------ DATA UNDER STUDY
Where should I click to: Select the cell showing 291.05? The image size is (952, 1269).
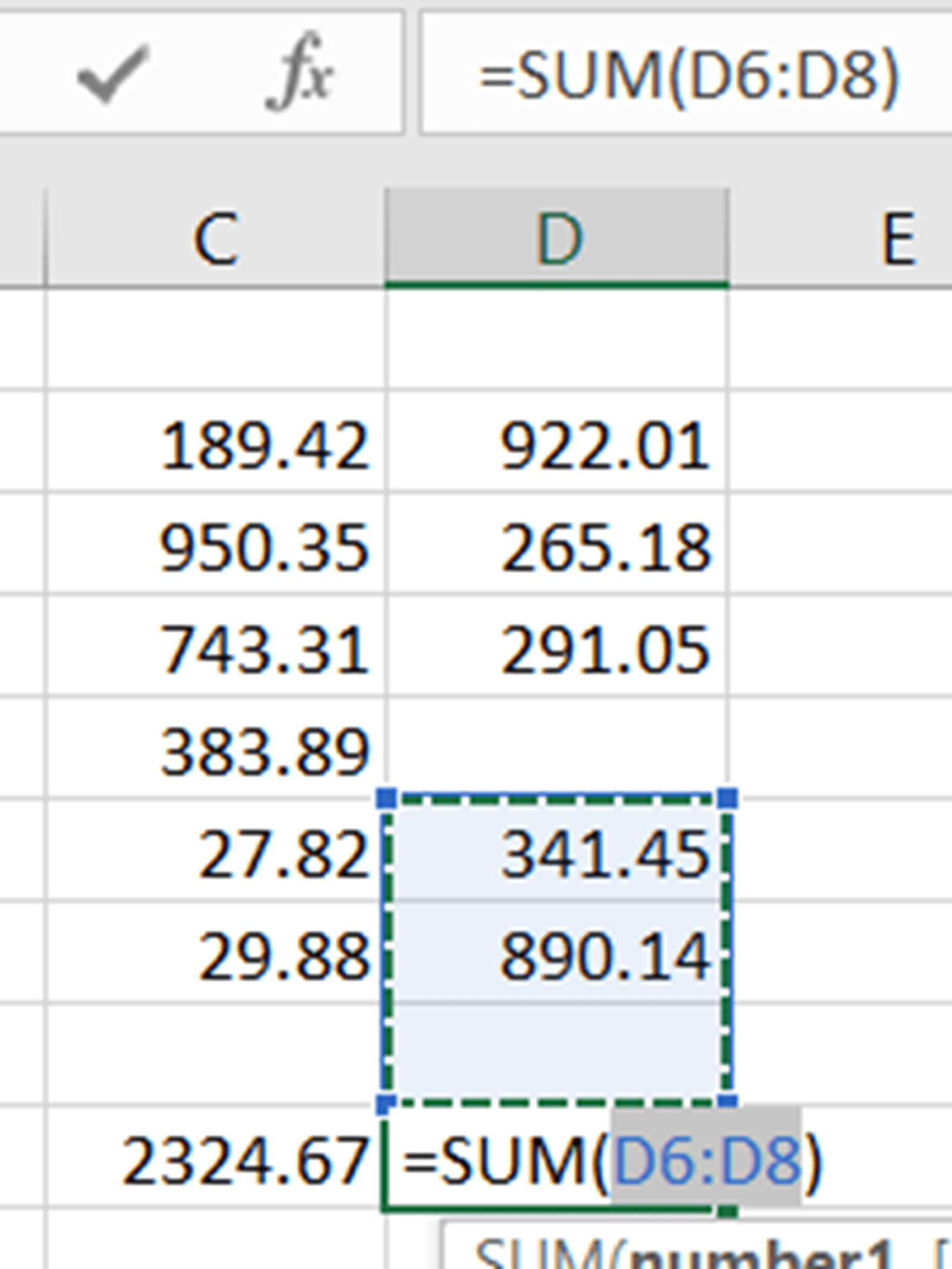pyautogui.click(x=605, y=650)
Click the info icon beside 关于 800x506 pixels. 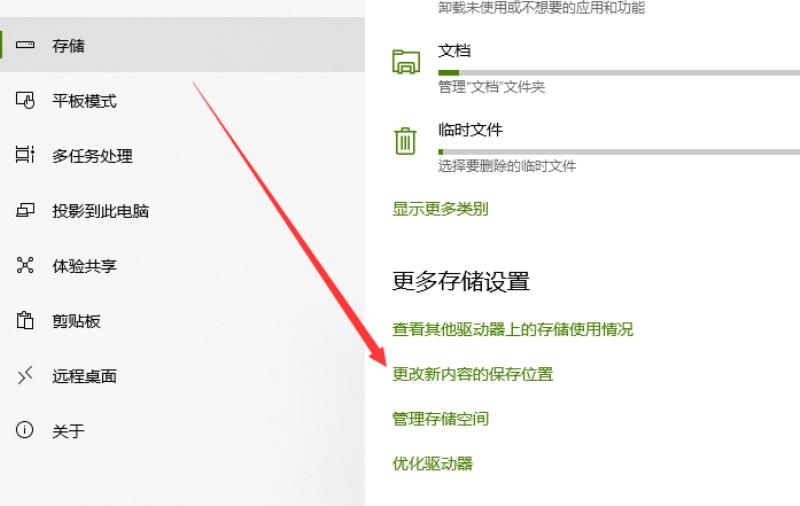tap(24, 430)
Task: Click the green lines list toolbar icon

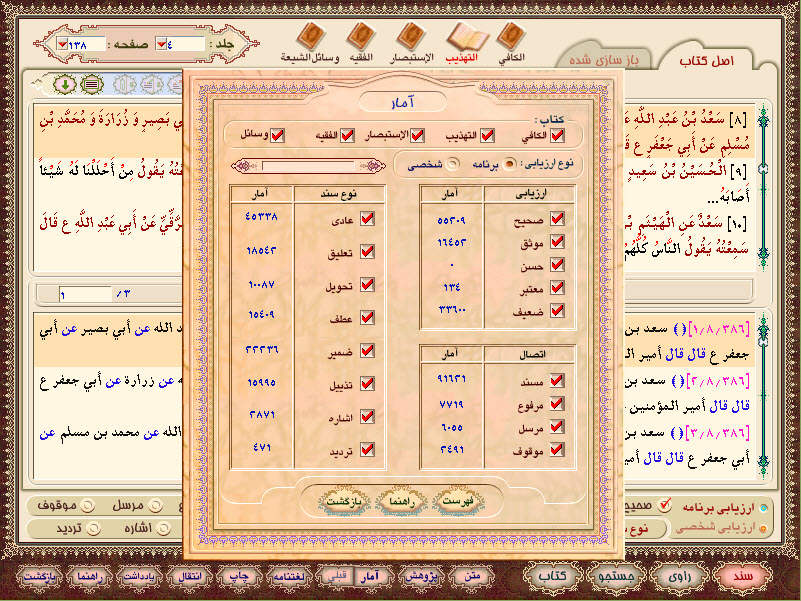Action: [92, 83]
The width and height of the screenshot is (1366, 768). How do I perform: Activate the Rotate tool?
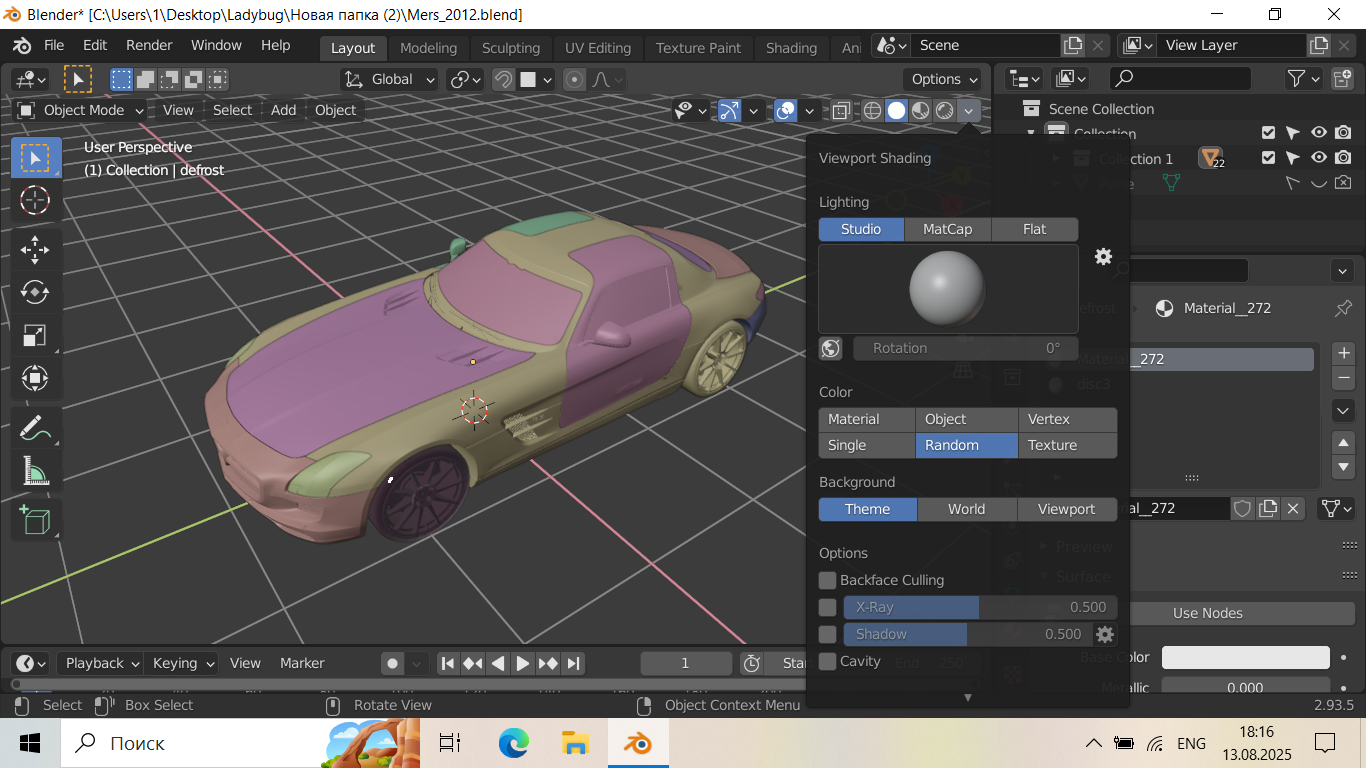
------------
→ WHAT TO DO: Every line from the one with "Task: Click the green lines list toolbar icon" through the end of the records above belongs in the answer, copied exactly; no picture does.

→ TASK RESULT:
Task: Click the green lines list toolbar icon

Action: [92, 83]
The width and height of the screenshot is (1366, 768). How do I perform: Activate the Rotate tool?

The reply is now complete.